— WHAT THIS TASK INVOLVES —
Locate the line that contains "Image resolution: width=1988", then copy it and all later lines of the data below exactly, through the last one.
___ MATERIAL FOR THE TASK ___
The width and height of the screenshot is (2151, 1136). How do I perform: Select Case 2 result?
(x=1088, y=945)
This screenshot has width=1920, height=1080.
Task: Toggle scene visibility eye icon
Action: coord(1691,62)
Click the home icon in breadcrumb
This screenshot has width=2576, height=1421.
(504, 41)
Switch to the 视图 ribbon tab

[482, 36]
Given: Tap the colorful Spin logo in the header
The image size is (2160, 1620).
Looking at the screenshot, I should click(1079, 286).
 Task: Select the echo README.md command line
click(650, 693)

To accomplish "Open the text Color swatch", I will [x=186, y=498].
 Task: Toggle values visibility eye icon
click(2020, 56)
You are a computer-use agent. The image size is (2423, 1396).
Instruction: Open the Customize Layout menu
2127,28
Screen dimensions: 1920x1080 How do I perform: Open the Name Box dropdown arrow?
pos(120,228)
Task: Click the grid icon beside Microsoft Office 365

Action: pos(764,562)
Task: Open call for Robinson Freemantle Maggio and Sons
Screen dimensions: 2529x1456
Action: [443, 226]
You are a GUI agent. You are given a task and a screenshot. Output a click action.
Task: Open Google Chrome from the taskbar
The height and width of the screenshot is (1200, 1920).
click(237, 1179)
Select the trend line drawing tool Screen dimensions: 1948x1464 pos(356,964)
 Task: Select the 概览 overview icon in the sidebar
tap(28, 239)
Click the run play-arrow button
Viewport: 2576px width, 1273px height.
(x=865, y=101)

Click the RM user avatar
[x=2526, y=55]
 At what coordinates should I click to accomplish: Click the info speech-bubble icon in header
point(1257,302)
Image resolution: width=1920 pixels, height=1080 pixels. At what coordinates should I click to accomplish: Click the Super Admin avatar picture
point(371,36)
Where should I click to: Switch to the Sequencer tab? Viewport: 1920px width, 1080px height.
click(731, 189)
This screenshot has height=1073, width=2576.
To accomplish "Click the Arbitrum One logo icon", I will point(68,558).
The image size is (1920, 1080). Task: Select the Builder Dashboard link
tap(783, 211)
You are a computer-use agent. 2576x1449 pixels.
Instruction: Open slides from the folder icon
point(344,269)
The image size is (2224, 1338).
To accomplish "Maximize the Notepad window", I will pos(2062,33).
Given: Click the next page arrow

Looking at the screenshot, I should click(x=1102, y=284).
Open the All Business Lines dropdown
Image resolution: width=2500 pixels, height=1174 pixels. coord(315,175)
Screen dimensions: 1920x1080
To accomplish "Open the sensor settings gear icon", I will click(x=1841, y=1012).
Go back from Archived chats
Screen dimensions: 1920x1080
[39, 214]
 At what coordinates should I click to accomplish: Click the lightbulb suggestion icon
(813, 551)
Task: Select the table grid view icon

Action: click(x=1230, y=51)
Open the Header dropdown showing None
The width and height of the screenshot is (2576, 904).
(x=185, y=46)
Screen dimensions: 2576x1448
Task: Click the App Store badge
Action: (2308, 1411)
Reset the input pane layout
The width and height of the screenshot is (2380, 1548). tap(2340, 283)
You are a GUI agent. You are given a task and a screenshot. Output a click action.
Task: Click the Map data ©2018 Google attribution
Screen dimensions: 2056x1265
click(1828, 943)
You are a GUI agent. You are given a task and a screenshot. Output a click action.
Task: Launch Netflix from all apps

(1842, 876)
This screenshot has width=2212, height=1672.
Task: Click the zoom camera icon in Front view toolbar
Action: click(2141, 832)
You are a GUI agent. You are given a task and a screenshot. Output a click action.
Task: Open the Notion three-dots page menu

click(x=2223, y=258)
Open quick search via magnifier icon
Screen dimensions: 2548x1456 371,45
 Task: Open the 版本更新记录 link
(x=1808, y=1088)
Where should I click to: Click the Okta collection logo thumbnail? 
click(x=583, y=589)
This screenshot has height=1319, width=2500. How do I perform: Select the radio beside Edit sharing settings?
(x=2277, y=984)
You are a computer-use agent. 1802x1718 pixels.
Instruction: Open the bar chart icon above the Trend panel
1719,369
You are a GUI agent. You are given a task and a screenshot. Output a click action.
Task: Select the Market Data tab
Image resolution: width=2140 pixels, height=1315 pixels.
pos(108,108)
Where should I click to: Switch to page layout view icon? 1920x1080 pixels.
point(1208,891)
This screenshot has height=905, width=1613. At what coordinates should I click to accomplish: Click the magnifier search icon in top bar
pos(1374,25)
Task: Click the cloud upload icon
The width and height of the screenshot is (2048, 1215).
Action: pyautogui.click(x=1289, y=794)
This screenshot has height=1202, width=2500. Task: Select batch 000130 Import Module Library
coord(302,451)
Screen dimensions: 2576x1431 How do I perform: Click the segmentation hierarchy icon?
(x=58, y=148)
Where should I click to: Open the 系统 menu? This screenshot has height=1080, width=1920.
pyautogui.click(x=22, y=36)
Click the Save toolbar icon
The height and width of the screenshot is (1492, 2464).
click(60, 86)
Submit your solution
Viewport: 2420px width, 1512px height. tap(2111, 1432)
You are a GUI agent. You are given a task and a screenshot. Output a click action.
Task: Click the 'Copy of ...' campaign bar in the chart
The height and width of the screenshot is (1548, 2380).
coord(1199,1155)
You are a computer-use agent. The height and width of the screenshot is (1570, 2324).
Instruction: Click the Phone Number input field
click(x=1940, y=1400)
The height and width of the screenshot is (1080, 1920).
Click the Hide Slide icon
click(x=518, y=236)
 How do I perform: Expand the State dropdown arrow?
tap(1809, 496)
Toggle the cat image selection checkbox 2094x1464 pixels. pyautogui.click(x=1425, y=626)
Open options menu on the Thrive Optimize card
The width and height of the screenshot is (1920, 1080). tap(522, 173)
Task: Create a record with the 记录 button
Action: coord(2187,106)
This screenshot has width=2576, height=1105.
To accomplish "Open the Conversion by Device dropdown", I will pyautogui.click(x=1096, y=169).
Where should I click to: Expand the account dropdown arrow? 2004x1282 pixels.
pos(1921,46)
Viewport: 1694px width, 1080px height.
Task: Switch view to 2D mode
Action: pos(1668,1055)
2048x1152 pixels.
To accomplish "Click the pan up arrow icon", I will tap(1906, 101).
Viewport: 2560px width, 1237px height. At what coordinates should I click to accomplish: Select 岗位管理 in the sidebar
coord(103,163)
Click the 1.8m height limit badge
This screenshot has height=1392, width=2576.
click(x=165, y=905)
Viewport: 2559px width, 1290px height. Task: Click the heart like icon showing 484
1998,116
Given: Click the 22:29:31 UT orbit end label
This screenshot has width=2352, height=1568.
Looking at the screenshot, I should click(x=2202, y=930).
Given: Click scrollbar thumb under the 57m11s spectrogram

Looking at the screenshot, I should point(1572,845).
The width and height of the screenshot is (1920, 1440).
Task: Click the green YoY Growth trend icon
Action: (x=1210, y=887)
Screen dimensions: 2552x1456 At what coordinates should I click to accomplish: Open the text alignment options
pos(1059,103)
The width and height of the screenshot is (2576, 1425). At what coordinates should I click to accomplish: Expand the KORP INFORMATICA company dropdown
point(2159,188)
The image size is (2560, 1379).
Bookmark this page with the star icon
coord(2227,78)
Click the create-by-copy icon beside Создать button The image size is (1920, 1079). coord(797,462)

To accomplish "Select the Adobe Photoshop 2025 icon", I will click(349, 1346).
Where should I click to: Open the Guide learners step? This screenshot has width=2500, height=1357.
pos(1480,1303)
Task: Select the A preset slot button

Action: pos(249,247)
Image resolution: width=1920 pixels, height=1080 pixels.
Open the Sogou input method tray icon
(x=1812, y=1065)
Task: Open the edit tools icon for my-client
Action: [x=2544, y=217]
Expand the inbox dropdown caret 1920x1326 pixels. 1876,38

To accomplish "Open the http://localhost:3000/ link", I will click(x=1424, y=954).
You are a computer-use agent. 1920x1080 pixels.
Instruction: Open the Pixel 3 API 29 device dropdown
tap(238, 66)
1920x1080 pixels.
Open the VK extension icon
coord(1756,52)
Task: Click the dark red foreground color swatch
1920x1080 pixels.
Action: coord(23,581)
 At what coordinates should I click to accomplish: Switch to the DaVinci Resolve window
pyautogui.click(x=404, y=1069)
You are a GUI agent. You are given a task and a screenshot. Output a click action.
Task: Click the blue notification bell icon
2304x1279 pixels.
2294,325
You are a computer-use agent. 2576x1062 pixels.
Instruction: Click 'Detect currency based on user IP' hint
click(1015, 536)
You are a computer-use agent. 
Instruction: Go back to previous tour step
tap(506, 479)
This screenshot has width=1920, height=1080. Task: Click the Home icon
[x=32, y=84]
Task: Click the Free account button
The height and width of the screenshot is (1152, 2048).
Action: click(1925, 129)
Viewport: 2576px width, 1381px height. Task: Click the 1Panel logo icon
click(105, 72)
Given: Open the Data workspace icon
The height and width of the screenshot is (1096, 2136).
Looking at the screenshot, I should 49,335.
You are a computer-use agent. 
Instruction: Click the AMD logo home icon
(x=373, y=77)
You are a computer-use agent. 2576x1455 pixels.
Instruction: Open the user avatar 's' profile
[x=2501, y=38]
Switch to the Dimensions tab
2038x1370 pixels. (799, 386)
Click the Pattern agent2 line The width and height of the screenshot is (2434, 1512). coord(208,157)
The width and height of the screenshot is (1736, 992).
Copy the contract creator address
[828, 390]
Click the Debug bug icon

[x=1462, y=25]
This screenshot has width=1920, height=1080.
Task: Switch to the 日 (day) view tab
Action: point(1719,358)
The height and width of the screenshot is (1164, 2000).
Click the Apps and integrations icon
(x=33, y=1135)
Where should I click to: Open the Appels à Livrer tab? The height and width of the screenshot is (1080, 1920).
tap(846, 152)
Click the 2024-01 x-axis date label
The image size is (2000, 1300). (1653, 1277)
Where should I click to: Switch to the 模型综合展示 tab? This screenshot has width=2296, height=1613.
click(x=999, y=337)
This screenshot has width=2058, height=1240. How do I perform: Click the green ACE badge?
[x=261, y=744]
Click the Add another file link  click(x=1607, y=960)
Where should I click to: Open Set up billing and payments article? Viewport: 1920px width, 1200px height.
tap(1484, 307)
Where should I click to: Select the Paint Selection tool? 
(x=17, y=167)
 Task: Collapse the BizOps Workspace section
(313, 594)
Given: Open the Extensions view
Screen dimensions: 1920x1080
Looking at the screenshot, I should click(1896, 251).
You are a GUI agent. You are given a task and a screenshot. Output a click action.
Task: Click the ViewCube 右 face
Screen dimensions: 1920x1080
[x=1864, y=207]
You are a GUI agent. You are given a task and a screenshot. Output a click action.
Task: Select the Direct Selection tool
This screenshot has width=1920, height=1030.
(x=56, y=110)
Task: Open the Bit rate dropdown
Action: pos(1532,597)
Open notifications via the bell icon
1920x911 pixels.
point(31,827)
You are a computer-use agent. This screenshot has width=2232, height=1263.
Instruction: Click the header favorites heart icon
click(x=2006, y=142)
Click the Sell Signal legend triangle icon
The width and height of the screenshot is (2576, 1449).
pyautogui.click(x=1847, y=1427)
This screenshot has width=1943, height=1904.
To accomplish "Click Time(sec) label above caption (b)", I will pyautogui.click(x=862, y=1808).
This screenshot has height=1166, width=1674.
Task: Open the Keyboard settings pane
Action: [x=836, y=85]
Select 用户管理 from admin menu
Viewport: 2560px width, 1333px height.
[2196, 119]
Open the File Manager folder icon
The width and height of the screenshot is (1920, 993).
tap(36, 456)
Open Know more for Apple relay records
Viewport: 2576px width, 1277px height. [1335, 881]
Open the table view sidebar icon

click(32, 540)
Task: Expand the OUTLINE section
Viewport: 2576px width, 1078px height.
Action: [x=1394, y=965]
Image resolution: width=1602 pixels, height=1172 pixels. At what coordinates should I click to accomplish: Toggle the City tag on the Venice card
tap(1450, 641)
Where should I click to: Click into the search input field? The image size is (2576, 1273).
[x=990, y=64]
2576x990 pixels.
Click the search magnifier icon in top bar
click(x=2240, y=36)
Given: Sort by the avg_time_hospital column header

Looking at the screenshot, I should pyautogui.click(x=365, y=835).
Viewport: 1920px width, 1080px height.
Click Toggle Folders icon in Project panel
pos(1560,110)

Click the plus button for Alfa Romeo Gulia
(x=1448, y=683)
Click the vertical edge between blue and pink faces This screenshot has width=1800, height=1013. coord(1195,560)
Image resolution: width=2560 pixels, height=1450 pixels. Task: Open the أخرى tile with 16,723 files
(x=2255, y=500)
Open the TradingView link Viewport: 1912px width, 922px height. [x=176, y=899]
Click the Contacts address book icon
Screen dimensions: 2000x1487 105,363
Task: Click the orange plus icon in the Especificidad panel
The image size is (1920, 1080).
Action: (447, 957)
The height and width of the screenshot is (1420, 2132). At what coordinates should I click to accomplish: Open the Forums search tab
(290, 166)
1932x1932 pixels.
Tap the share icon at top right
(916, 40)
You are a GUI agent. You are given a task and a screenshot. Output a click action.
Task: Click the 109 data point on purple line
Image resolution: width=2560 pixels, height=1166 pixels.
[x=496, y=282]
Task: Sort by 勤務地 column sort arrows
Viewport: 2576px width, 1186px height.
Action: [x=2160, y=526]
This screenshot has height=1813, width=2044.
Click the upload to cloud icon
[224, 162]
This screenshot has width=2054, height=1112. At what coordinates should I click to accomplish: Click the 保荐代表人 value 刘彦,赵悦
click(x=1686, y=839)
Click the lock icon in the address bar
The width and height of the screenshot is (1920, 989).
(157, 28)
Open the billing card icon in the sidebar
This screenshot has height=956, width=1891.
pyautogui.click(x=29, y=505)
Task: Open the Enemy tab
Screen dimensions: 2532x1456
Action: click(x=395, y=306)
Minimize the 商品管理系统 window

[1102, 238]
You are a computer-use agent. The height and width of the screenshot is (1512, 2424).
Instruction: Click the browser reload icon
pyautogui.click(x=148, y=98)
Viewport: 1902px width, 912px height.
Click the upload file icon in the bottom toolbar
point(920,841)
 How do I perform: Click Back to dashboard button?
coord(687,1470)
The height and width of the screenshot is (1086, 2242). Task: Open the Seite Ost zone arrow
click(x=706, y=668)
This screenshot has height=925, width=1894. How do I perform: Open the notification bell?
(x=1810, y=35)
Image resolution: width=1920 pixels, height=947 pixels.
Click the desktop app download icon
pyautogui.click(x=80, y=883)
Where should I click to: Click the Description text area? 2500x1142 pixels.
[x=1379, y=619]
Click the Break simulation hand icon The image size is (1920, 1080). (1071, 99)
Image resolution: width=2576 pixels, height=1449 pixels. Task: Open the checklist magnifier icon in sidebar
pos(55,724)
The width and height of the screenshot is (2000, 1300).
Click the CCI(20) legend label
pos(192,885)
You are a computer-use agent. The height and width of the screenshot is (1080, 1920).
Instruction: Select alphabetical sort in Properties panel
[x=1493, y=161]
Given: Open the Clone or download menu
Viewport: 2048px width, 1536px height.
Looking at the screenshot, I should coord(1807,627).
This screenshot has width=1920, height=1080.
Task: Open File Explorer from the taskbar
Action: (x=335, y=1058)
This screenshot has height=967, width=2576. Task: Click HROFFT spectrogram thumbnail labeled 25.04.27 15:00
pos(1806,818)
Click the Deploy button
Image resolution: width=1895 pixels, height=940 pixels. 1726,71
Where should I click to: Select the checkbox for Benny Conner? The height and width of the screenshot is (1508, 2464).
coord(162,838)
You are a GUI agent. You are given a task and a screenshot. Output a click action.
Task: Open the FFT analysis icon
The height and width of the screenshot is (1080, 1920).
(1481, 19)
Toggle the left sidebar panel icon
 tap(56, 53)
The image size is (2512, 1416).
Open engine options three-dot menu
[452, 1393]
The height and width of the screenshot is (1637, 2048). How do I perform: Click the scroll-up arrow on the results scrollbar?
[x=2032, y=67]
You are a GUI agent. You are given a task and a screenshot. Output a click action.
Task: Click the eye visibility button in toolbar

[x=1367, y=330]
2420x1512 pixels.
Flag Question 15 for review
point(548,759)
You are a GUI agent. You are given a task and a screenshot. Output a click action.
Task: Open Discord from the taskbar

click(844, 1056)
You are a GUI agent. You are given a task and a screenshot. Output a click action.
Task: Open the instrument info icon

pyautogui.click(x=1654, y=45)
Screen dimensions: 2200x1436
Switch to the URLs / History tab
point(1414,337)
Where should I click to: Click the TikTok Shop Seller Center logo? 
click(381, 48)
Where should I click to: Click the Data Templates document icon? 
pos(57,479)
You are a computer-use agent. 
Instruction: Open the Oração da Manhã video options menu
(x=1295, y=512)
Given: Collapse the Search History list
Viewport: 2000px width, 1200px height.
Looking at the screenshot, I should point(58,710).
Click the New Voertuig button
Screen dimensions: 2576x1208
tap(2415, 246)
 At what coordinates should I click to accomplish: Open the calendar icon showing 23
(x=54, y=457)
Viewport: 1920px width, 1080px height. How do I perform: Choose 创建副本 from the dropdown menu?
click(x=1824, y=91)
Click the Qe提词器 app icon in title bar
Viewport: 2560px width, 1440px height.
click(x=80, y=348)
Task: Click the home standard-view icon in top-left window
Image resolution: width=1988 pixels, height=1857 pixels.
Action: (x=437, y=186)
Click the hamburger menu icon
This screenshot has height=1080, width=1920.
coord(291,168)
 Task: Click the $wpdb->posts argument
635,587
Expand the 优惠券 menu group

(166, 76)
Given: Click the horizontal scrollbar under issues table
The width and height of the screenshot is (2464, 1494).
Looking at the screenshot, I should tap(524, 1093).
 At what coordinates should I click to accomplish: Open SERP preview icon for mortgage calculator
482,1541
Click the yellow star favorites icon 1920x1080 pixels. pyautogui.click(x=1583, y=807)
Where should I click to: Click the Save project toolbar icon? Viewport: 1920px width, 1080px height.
___
— ANSWER —
Image resolution: width=1988 pixels, height=1857 pixels.
Action: (x=437, y=186)
Click the hamburger menu icon
This screenshot has height=1080, width=1920.
coord(291,168)
 Task: Click the $wpdb->posts argument
635,587
Expand the 优惠券 menu group

(166, 76)
Given: Click the horizontal scrollbar under issues table
The width and height of the screenshot is (2464, 1494).
Looking at the screenshot, I should tap(524, 1093).
 At what coordinates should I click to accomplish: Open SERP preview icon for mortgage calculator
482,1541
Click the yellow star favorites icon 1920x1080 pixels. pyautogui.click(x=1583, y=807)
Where should I click to: Click the Save project toolbar icon? Viewport: 1920px width, 1080px height.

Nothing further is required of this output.